We should not be satisfied with that – as I said, it’s simply untenable. Which is why events like this are such a great benefit, because we need these forums where we can bring people together to talk about how to keep the momentum going.
So I’m asked regularly by industry leaders, what should we be doing with regard to cannabis banking? First of all, I would encourage you to continue looking forward. Events like this are a big help, because I believe it’s important that we “normalize” talking about these kinds of issues in a straightforward way.
One thing I note in my talks on this issue is that in my previous tenure on the NCUA, back in 2005-2009, I probably wouldn’t have bothered to speak to an event about marijuana legalization and financial services, and for that matter I probably wouldn’t have been invited. So the fact that we’re having discussions now is a testament to the remarkable pace of change.
Moreover, I’ve been impressed with the efforts I’ve seen from NASCUS and other leading industry associations in terms of your educational efforts and advocacy, and would encourage to keep up the good work. I also encourage you to step up your efforts to talk with and work with leaders in the cannabis industry, if you’re not already doing so. It might even be constructive to coordinate your meetings and events with some of the leading industry advocates, to further deepen the relationships and develop a shared sense of purpose on what needs to be done.
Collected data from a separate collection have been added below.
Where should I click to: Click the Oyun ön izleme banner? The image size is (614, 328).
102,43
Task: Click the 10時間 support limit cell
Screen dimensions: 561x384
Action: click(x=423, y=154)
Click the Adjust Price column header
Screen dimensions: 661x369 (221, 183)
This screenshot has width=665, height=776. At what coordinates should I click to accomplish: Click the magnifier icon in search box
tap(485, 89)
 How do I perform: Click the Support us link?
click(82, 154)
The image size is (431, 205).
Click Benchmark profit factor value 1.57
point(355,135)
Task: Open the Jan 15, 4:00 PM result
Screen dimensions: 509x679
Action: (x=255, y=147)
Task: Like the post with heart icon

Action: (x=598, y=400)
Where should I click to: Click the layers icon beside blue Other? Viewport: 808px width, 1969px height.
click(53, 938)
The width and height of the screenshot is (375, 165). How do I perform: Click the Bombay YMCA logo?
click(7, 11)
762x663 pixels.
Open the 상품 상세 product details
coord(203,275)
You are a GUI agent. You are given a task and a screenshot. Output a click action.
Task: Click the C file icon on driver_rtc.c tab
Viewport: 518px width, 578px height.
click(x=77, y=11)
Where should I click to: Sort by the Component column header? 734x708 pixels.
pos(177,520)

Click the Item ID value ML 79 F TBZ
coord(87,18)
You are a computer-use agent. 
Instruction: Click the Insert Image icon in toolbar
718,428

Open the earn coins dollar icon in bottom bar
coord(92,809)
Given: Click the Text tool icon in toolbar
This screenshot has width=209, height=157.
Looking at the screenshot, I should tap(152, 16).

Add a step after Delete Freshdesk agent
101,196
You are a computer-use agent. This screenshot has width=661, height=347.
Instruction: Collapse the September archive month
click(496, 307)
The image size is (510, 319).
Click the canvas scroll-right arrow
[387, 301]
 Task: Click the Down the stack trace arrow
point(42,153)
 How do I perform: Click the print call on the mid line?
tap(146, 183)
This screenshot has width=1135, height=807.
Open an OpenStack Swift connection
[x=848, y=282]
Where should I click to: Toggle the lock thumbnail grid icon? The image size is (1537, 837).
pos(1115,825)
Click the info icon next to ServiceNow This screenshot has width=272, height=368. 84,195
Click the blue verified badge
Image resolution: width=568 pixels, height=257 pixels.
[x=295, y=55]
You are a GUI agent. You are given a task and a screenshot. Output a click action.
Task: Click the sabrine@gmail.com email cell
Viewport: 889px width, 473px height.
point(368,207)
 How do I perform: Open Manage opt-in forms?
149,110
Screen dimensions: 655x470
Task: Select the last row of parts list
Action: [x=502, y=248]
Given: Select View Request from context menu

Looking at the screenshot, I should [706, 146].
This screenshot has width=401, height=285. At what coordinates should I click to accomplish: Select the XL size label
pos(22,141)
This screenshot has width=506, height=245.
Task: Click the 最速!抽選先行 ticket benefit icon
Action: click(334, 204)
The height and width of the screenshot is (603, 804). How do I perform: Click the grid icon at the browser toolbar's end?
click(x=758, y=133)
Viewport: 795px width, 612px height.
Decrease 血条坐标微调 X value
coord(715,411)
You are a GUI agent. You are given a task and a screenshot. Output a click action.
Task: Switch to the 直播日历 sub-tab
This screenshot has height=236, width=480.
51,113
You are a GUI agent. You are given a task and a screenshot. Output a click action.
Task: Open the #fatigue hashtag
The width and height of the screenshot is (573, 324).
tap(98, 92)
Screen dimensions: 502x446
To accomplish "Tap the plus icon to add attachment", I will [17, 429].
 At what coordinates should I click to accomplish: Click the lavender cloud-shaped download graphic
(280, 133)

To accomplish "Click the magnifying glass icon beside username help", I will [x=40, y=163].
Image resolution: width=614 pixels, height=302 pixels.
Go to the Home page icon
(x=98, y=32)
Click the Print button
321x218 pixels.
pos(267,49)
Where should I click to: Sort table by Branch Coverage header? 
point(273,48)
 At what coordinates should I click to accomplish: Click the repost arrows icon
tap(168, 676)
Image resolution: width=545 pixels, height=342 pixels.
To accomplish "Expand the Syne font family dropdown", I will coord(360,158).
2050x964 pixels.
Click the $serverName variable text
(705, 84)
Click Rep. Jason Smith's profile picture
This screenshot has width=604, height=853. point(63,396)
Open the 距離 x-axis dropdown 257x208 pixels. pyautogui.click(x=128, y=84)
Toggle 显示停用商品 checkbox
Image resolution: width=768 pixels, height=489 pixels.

One thing I emphasize when I talk about this issue is that I have no particular personal or professional investment in the debate over marijuana legalization or the rise of the industry surrounding legalized marijuana. I’m not a cannabis user, and I have no financial interest in the industry.
Moreover, as I noted, it’s unusual for a regulator to take such a forthright position on legislative matters – typically, regulators prefer to focus on applying statutes as written, and perhaps offer some advice and expertise to lawmakers when asked. In fact, I’ve even been warned not to go quite so far, which is advice that isn’t always easy for me to take! It might have been a lot easier for me to simply remain on the sidelines and wait for Congress to act, one day.
But I would say that the writing on the wall is clear, and that while full legalization of cannabis at the federal level has not happened, we should see it as a foregone conclusion. It’s no longer a question of “if,” but “when.” And I believe that if that’s the case, policymakers and leaders have a responsibility to face up that reality and provide the leadership and guidance that’s needed to put this industry on a legal footing with regard to financial services. At this point, regulators are doing that, and in fact, many members of Congress are doing that. But what needs to follow is definitive action.
Since I’ve started talking about this over the last year, I’ve been pleasantly surprised by the positive reaction. Financial services leaders, state regulators, people in the cannabis industry – people thank me for taking a strong stance on this issue.
I appreciate that reaction, and I even find it gratifying, but I’m truly not fishing for praise here. There’s an old line from President Ronald Reagan that I like a lot, one I’m sure you’ve heard: “There is no limit to the amount of good you can do if you don’t care who gets the credit.” That’s sage advice, and pertinent to our mission here. In this case, our job is to focus on the task at hand and find ways to work together to continue generating the needed momentum. Getting the job done – through full Congressional legislative action normalizing banking services for the growing cannabis industry – should be more than enough credit for all of us. Thank you very much.